It's a kind of critical aikido, where complaining about all of the series-long flaws that cripple this two-parter is also missing the entire point of the two-parter. The madder you get, the more valid the story's point becomes. I hate it so much! ZATYME: yup they legitimately went "the journey is more important than the ending.... oh and be sure to catch the TRUE ending of the show only in theaters this Christmas!!!!" there is a reason that the following movie wars have the retuning casts plot be a post script story and not you know the ENDING of their show KAMEN RIDER DIE: Like, honestly, I love the idea that Photo Studio Hayao Miyazaki lays out here. I never felt like Decade The Series needed a resolution. The opposite, actually!

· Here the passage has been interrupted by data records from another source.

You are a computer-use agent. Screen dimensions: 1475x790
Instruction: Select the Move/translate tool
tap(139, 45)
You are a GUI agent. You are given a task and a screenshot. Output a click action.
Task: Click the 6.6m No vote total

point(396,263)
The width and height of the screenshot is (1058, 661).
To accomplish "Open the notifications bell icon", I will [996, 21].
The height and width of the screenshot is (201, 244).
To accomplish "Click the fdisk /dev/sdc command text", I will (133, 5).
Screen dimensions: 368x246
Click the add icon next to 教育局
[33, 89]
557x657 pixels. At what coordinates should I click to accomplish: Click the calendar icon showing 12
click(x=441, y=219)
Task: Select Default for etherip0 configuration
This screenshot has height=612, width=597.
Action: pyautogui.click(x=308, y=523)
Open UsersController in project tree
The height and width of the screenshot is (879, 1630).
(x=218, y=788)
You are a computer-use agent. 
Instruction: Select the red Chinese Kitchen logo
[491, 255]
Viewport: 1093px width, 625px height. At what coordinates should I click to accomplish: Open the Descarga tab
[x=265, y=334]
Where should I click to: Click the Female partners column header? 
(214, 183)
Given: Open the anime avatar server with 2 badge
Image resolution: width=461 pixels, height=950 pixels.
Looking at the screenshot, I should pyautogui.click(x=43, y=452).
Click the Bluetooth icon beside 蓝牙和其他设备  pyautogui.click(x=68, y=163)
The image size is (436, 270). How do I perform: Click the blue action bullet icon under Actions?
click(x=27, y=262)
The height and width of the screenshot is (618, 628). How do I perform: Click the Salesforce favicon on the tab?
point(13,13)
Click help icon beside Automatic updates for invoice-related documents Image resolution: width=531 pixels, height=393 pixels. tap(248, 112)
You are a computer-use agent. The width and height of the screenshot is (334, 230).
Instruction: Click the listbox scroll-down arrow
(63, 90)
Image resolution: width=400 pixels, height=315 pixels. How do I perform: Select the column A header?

I liked the feeling that it'd never end for these kids, the post-Nine Heisei Worlds thing where they just keep having adventures forever. So trying to get Tsukasa to realize that a reward or whatever is irrelevant when it's literally The Friends He Made Along The Way that matters, I do love that. Quote:
ZATYME: it kind of did
it showed that he was truly hurt by Kazuma and Wataru not wanting to join forces with him to defeat Dai-Shocker showing that he truly does view the riders he helped out as his friends and the fact that they rather continue fighting on the slight chance of survival instead of what (decade and crew think) will actually solve the problem has to hurt and even if they view him as their enemy he'll still fight in what he thinks is their best interests and when Asumu and Wataru attack him he doesn't bother defending himself KAMEN RIDER DIE: I still think the Inoue episodes best defined Tsukasa's But Why Heroism, where it's about protecting people's journeys, allowing them to find a place they fit in, just like Tsukasa is trying to do for himself. With this story, it sort of zeroes in more on Tsukasa's isolation, and how his lack of a world to protect means he'll risk anything to protect his friends because they're his world. Quote:
ZATYME: Kaitou went from a complete asshole rival to Tsukasa's friend and it doesn't feel forced
especially as Kaito did lament that he feels he doesn't have any friends in part one before affirming that he does in Tsukasa at the ending of that part KAMEN RIDER DIE: When he shoots the Apollo Geist Formally Requests That You Join Him For Not A Trap invitation after Tsukasa says he's going to go even if it's a trap, and Kaitou is tearfully telling Tsukasa that he basically can't lose what he's found in his relationship with Tsukasa, I was as energized as I've ever been on this show. Kaitou's... the actor is so good. He's probably the best actor in the cast, and he imbues this weird treasure-hunting Terrible Boyfriend with so much pathos and regret. I loved that moment more than maybe anything else in the run of this show. Holy shit. Quote:
ZATYME: I feel like there the morals of those arcs are the reasons that they were chosen for this story
KAMEN RIDER DIE: Absolutely. ZATYME: as Blades was about fighting for your friends and Kazuma remembering that speech was why he and Garren went and helped Tsukasa out in the end KAMEN RIDER DIE: And, really, these three A.R. Riders all brought out the best in the Team Decade Riders. Wataru was the one who connected with Onodera in his first mission with the team. Kenzaki was the one Tsukasa was closest to, the one he got most invested in helping. And Asumu was the character Kaitou inadvertently developed a friendship with. Of all of the A.R. Riders, these three mean something to our Riders. Quote:
KAMEN RIDER DIE: I get why he's here. If you need to sell Tsukasa on the idea that sometimes Riders need to abandon everyone they care about to protect both the world and the people they care about, Kenzaki is the best character to try and sell that message.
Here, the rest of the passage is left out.